Trump Travel Ban: Adviser Says Courts Have No Right To Block Travel Ban, 'No Such Thing As Judicial Supremacy'
Presidential policy adviser Stephen Miller accused the courts of attempting to “take power for themselves” in refusing to reinstate President Donald Trump’s executive order barring travelers from seven Muslim-majority countries.
Miller, in an appearances on both NBC’s “Meet the Press” and ABC’s “This Week,” the order was strictly based on “security conditions in those countries” and was not aimed at keeping Muslims out of the United States.
Trump’s order barred indefinitely travelers from Syria and for at least 90 days from Iran, Iraq, Libya, Somalia, Sudan and Yemen. It also suspended for 120 days the U.S. refugee program to give the administration time to develop “extreme vetting” procedures.
U.S. District Judge James Robart in Seattle issued a temporary restraining order suspending the executive order and the 9 U.S. Circuit Court of Appeals in San Francisco upheld the judge’s ruling.

### DATA PROVIDED
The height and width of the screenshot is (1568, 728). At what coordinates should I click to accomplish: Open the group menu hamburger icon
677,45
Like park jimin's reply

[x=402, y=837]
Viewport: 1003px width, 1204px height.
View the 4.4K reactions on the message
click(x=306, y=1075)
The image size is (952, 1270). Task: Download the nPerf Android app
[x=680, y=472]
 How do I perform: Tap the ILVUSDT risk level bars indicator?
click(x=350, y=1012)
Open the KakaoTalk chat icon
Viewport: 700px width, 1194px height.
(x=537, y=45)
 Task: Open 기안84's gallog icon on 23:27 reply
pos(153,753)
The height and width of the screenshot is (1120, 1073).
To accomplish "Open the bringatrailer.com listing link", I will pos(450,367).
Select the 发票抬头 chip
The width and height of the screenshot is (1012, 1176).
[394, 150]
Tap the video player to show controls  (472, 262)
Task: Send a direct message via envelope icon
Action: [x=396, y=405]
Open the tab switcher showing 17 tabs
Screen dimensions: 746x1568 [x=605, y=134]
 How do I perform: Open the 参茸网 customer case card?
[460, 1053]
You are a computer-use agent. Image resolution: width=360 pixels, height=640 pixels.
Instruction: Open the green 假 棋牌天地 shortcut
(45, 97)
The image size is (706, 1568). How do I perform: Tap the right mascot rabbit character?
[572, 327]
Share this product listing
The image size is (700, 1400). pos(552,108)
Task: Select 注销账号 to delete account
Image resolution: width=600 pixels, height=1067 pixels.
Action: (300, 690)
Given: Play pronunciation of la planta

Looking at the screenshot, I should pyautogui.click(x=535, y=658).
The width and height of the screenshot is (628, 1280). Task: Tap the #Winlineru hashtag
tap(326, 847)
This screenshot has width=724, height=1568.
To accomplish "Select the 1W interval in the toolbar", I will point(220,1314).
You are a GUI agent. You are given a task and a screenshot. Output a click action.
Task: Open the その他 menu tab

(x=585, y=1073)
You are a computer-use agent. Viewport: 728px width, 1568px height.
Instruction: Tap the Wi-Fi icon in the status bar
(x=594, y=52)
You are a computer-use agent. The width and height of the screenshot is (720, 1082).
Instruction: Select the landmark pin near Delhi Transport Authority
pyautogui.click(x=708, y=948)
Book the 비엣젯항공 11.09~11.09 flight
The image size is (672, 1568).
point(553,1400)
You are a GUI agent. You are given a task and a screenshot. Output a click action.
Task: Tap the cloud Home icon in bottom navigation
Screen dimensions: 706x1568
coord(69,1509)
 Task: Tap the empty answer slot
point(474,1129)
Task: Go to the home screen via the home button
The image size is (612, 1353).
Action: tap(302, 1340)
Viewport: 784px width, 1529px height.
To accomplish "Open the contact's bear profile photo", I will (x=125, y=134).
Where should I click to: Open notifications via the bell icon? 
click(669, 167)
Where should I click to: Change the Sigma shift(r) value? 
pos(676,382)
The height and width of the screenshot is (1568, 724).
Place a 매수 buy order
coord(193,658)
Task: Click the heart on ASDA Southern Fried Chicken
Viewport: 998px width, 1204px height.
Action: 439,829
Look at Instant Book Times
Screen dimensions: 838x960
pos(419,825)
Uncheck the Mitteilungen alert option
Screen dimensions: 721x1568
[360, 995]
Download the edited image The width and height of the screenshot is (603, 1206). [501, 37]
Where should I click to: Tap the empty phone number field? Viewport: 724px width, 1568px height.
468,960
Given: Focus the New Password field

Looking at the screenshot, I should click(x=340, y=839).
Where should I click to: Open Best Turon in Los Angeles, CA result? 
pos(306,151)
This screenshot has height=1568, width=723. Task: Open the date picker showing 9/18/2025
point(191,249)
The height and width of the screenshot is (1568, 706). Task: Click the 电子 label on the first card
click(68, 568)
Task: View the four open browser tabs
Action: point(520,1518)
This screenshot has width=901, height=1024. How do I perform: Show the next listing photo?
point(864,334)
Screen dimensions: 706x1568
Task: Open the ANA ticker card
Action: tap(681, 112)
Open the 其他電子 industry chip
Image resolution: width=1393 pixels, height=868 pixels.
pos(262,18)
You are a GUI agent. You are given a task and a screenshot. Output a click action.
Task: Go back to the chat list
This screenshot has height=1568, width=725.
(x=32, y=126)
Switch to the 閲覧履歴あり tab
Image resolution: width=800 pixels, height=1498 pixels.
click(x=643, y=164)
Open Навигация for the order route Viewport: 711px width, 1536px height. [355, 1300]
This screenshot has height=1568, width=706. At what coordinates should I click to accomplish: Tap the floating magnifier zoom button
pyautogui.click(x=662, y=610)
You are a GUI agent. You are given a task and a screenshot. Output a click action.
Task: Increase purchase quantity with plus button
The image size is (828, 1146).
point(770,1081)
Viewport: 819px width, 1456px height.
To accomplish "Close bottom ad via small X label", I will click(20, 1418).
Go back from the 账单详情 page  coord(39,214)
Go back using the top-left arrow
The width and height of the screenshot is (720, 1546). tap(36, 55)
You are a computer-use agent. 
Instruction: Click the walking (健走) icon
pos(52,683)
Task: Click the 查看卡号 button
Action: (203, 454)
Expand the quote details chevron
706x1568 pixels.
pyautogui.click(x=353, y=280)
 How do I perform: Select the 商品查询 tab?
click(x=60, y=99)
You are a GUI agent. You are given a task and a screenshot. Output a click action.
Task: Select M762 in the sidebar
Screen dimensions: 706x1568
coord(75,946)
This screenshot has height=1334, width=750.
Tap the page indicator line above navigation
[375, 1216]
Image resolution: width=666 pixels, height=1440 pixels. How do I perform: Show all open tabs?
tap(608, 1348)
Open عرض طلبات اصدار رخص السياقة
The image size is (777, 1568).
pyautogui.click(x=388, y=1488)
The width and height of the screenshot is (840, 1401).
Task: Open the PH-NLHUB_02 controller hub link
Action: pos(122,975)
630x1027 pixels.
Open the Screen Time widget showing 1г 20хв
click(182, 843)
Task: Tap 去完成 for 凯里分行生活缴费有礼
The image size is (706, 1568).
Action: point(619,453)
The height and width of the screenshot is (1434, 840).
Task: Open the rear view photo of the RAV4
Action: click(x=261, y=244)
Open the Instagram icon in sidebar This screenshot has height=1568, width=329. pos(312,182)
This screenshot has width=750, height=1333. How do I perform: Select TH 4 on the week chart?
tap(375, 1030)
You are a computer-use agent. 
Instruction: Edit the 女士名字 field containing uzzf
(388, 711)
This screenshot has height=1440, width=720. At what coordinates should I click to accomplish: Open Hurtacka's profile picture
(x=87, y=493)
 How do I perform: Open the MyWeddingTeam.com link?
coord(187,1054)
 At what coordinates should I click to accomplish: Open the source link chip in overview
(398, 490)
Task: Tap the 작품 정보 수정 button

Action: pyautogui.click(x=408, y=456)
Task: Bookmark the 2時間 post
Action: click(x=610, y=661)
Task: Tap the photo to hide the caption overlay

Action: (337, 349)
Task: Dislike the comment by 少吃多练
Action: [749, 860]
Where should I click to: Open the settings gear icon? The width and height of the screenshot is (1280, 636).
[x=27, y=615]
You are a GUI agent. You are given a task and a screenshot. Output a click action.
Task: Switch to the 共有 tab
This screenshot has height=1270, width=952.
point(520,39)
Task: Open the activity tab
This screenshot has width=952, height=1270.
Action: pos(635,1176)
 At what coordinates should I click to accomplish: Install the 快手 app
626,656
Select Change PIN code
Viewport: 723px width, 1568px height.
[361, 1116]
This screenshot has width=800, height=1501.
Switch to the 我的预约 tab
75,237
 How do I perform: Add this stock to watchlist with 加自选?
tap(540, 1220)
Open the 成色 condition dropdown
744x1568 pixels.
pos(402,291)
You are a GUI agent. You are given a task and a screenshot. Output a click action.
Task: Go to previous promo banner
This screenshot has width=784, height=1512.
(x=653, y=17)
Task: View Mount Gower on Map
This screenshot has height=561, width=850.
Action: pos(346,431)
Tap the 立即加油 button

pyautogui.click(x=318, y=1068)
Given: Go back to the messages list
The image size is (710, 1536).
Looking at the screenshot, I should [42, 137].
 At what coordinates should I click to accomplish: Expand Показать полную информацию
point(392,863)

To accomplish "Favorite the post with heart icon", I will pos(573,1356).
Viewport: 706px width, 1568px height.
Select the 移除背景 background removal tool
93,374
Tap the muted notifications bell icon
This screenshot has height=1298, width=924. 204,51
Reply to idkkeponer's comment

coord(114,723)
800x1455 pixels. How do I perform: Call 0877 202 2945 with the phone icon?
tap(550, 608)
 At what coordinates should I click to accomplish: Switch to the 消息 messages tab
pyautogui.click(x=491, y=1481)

### PROBLEM STATEMENT
Reproduce the entire article about the Trump travel ban word for word. The data is not needed here.

### PROBLEM SOLUTION
Trump Travel Ban: Adviser Says Courts Have No Right To Block Travel Ban, 'No Such Thing As Judicial Supremacy'
Presidential policy adviser Stephen Miller accused the courts of attempting to “take power for themselves” in refusing to reinstate President Donald Trump’s executive order barring travelers from seven Muslim-majority countries.
Miller, in an appearances on both NBC’s “Meet the Press” and ABC’s “This Week,” the order was strictly based on “security conditions in those countries” and was not aimed at keeping Muslims out of the United States.
Trump’s order barred indefinitely travelers from Syria and for at least 90 days from Iran, Iraq, Libya, Somalia, Sudan and Yemen. It also suspended for 120 days the U.S. refugee program to give the administration time to develop “extreme vetting” procedures.
U.S. District Judge James Robart in Seattle issued a temporary restraining order suspending the executive order and the 9 U.S. Circuit Court of Appeals in San Francisco upheld the judge’s ruling.